_Задание A_
Укажите, сколько строк ниже содержат слово «should». В ответе дайте только число.

_Текст для чтения_

■ ■ ■ ■ ■

Фановая система состояла из гальюна с фаянсовым унитазом, ручного насоса для наполнения водой смывного бака и фановой трубы с невозвратным клапаном. Правда, фаянсовые унитазы на шхунах долго не прослужили, их заменили на чугунные клозеты.

Моторов на борту было несколько: лебедки приводили в действие карбюраторные «Юрю-Сирка» мощностью 12—14 л.с. и «Викстрем-Листер» мощностью 8–10 л.с., который отвечал еще и за генератор постоянного тока. Осветительная электросеть была рассчитана на напряжение 110 В, аварийное освещение (24 В) обеспечивали аккумуляторы. Главным двигателем был трехцилиндровый калоризаторный «Юне-Мунктель».

Радиосвязь поддерживалась авиационной и на редкость капризной радиостанцией «Паркс».

Отдать швартовы!

Опыт столь дальних переходов под парусами у советских моряков был скромный. В 1926 году барк «Товарищ» ходил в Южную Америку. Спустя два года учебная шхуна «Вега» обогнула Европу. Незадолго до начала войны шхуна «Звезда» совершила переход из Одессы на Дальний Восток. Вот, пожалуй, и все.

Последние дни перед выходом в море экипажи «Коралла» и «Кальмара» тренировались в постановке и уборке парусов. Сначала на эти операции уходило по полтора часа, потом стали укладываться в 15–20 минут.

Утром 7 мая 1947 года были отданы швартовы. Переход через Балтийское море с остановкой в Киле прошел спокойно, если не считать, что штурманам и рулевым приходилось строго выдерживать курс – фарватеры были стиснуты еще невытравленными минными полями.

Война напомнила о себе и в туманном Ла-Манше, когда моряки увидели, как писал Борис Шанько, «барьер из нагромождения погибших, разбитых судов, покрытых ржавчиной, так что издали казалось, что это кладбище кораблей покрашено суриком».

Из английского Плимута шхуны взяли курс на Мадейру. Бискайский залив миновали благополучно, несмотря на восьмибалльный шторм на траверзе Лиссабона.

В начале июля шхуны были уже у входа в Панамский канал. Электровозы-буксировщики осторожно ввели их в шлюзы.

При стоянке в американском порту Лонг-Бич, завернув до этого в Лос-Анджелес, на совещании капитанов было решено изменить план перехода. Сопровождавший шхуны пароход «Барнаул» пошел вдоль побережья Северной Америки, а «Коралл» и «Кальмар», приняв груз – компрессорное масло в бочках и бухты сизальского троса, – направились к Гавайям, куда и пришли в начале октября.

Следующей «реперной точкой» была Япония. На подходе к Островам восходящего солнца капитан «Кальмара» сообщил, что направляется в Иокогаму для пополнения припасов. «Кораллу» это не требовалось, и 25 ноября шхуна, убрав паруса, вошла под мотором в бухту Золотой Рог. За ее кормой осталось 17945 миль.

■ ■ ■ ■ ■

_Исходные данные_
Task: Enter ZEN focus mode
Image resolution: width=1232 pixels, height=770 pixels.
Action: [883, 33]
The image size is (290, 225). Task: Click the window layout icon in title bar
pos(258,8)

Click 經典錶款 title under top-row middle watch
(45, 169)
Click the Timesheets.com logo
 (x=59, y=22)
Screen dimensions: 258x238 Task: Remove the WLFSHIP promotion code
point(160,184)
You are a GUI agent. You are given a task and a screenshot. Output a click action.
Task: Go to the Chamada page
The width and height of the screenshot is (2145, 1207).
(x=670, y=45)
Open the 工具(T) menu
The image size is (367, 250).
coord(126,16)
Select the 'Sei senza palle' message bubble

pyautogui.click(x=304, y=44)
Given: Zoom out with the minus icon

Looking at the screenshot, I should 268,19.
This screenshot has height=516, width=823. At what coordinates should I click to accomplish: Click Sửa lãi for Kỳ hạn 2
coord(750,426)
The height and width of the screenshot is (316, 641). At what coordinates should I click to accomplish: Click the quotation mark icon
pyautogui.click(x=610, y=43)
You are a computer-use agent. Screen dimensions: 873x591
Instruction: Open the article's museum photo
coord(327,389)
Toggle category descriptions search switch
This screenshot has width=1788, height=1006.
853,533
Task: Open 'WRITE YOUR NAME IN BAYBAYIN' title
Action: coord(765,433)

■ ■ ■ ■ ■

_Задание B_
Перечислите все названия судов, упомянутые в тексте для чтения.

_Полный ответ A_
3

_Полный ответ B_
«Товарищ», «Вега», «Звезда», «Коралл», «Кальмар», «Барнаул».